◆ **AIM OF THE TASK**:
Starting with the first line and ending with the one that holds "Zamknij (1679, 28)", retype the entries exactly.

[Collection entries]
○ ○ ○ ○
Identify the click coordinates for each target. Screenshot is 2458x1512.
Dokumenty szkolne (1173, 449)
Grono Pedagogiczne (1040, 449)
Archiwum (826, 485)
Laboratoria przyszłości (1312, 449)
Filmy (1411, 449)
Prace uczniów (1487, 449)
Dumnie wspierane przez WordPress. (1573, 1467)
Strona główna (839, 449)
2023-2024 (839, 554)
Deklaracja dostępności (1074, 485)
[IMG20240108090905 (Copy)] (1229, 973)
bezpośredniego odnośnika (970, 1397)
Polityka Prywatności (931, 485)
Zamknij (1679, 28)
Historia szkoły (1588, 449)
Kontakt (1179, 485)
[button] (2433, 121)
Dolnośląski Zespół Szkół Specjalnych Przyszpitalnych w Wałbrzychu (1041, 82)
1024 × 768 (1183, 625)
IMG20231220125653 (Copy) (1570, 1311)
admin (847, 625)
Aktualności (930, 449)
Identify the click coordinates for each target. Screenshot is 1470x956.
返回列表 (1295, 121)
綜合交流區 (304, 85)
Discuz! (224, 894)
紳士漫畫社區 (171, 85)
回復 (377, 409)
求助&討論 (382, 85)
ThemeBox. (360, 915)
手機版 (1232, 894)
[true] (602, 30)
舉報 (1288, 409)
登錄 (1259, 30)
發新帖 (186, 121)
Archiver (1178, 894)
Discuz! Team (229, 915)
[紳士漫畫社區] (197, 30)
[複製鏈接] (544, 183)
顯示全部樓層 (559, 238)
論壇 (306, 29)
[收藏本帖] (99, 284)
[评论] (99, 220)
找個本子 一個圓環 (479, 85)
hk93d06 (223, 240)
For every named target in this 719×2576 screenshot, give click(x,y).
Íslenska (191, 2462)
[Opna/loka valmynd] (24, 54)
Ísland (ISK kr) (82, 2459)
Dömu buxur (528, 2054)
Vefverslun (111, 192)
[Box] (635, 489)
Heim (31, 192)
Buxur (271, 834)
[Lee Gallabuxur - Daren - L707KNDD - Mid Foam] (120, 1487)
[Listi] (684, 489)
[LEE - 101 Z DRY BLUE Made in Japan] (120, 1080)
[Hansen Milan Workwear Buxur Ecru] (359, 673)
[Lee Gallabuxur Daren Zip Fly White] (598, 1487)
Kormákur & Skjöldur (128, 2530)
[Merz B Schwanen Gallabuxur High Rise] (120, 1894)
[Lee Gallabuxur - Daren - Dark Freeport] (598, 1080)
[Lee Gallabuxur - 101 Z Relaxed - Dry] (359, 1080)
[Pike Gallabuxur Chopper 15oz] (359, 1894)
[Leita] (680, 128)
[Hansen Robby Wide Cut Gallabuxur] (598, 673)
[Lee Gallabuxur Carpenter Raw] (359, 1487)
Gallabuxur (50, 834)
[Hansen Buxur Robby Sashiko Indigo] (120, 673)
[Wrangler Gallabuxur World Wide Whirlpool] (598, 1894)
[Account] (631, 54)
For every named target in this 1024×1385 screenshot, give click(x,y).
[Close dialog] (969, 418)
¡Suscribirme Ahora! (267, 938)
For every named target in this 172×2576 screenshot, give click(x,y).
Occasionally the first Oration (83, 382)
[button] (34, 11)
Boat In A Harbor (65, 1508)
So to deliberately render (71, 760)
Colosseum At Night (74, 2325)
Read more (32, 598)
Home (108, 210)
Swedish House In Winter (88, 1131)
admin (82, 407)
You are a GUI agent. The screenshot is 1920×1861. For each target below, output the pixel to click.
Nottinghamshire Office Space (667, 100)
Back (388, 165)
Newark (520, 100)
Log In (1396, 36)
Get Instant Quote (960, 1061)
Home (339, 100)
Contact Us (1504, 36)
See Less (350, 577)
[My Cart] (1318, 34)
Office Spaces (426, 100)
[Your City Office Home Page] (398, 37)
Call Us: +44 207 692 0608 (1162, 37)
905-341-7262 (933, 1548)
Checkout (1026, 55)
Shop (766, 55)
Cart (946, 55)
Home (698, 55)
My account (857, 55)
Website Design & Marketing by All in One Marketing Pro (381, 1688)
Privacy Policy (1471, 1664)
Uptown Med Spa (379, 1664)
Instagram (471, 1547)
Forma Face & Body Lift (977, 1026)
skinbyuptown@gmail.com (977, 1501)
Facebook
○ ○ ○ ○
◆ **COMPLETED TASK**:
Identify the click coordinates for each target. Screenshot is 2458x1512.
Dokumenty szkolne (1173, 449)
Grono Pedagogiczne (1040, 449)
Archiwum (826, 485)
Laboratoria przyszłości (1312, 449)
Filmy (1411, 449)
Prace uczniów (1487, 449)
Dumnie wspierane przez WordPress. (1573, 1467)
Strona główna (839, 449)
2023-2024 (839, 554)
Deklaracja dostępności (1074, 485)
[IMG20240108090905 (Copy)] (1229, 973)
bezpośredniego odnośnika (970, 1397)
Polityka Prywatności (931, 485)
Zamknij (1679, 28)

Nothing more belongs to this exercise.